The Haskell Bittorrent project is evolving at a steady state these days. In the last couple of days, we have implemented most of the code relevant for carrying out choking of peers. Choking is the process by which you only communicate to a few peers at a time. Thus TCP/IP congestion can be avoided which drives up the download and upload rates. This post is not on this part however, which must wait a bit.
A fellow dane, Thomas Christensen, heeded my call and did some hlint runs over the code. Hopefully, we’ll see more work from him (github). Alex Mason has added even more parsing stuff through Cereal to the code, fixed a number of bugs in the parser and improved its general state. His venture is described on his blog (here).
Processes
I will be talking about processes in this post. When haskell-torrent started, our processes were simply “things spawned in the IO monad”. The approach works, but it quickly becomes inadequate for several reasons. In Haskell and FP in general, a lot of power stems from the idea that we can write a large set of small building blocks and then compose them together to form increasingly larger and larger blocks as we go. When composing, we use a fairly small number of helpers — readily present in the standard libraries.
When running in IO, we quickly end up with a lot of state. This can of course be passed around by “hand” and tail-calls. Unfortunately, this means we will end up using a lot of our precious coding time doing just exactly that. To optimize, we need a way to reflect away configuration and state when we don’t need it, and reify the information at certain points in the program where it is necessary to know the state.

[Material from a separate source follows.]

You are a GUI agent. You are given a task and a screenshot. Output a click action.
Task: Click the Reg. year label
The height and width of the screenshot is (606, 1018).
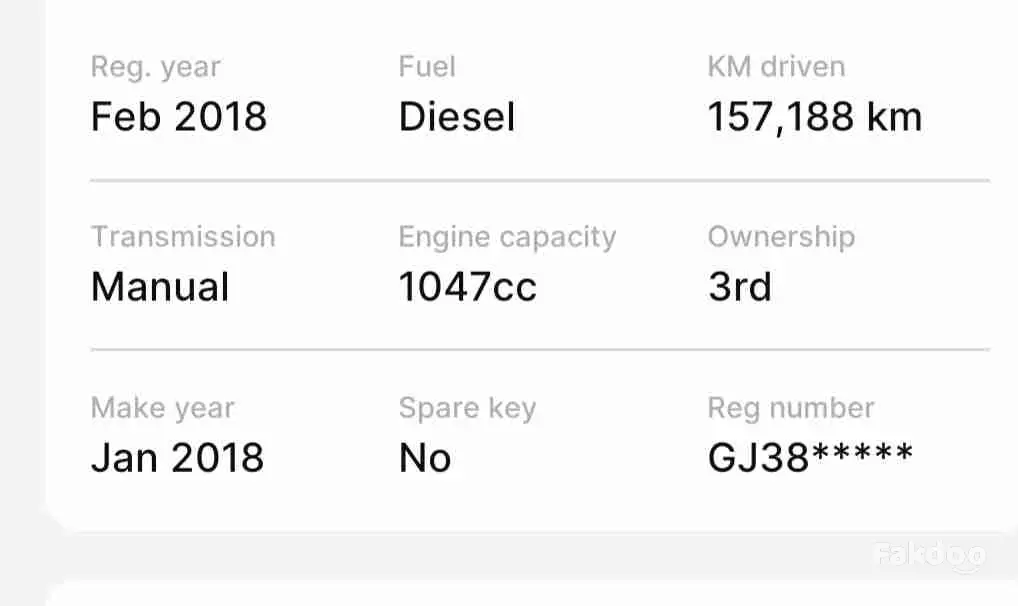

The ubiquitious tool in Haskell for this are Monads. Not a single monad like IO, but a for-the-case relevant monad built from monad transformers. A couple of days ago, I installed XMonad by Spencer Janssen, Don Stewart, Jason Creighton and many more. This is a window manager — but surprisingly, it needs to solve some problems similar to the one in haskell-torrent. By inspiration from XMonad, we define
> newtype Process a b c = Process (ReaderT a (StateT b IO) c)
> deriving (Functor, Monad, MonadIO, MonadState b, MonadReader a, Typeable)
That is, a Process is a type. It contains some configuration data a, an internal state b and is in the process of evaluating to a value of type c. We use a Reader transformer so we can ask for configuration data when we need it. We do not expect this configuration data to be altered when the process runs. A State Transformer takes care of the internal state of the process. Finally, we let the underlying monad be IO. This gives us access to CML and the outside world.
We let GHC derive a large set of things automatically (using several extensions in the process). This gives an easier way to manipulate the state when the process is running.
Running a Process is easy:
> runP :: a -> b -> Process a b c -> IO (c, b)
> runP c st (Process p) = runStateT (runReaderT p c) st
which is exactly like in XMonad. Spawning a new process is also fairly easy:
> spawnP :: a -> b -> Process a b () -> IO ThreadId
> spawnP c st p = spawn proc
> where proc = do runP c st p
> return ()
In general different processes will have different configurations a. These will usually contain the channels on which the process can communicate. We then define a type class
> class Logging a where
> getLogger :: a -> LogChannel
>
> instance Logging LogChannel where
> getLogger = id
of types that contain a logger channel. This means we can define a generic log function like this:
> log :: Logging a => String -> Process a b ()
> log msg = do
> logC <- asks getLogger
> liftIO $ logMsg logC msg
Type classes are a magnificent tool when we want to coerce a general function on top of different types. Many of our configurations in the client will instance the Logging class and then the log function knows how to access the logger in the Reader.
What does this buy us
The advantage of doing this change on the code is twofold: First, the amount of parameter passing is considerably reduced. Reflection into the monad solves this problem. We are now able to compose easier. Function composition is considerably harder when there are many parameters abound. With the change, preliminary restructuring of the Peer process shows a much simpler flow. Also, there are now ample refactoring opportunities available with the change.
Second, the monad means we can use locality much more to our advantage. A common idiom is to modify the state of the process or to retrieve the current state for query. This now happens locally at the point where it is needed. Before, we might have needed to pass a parameter through several functions and then use it.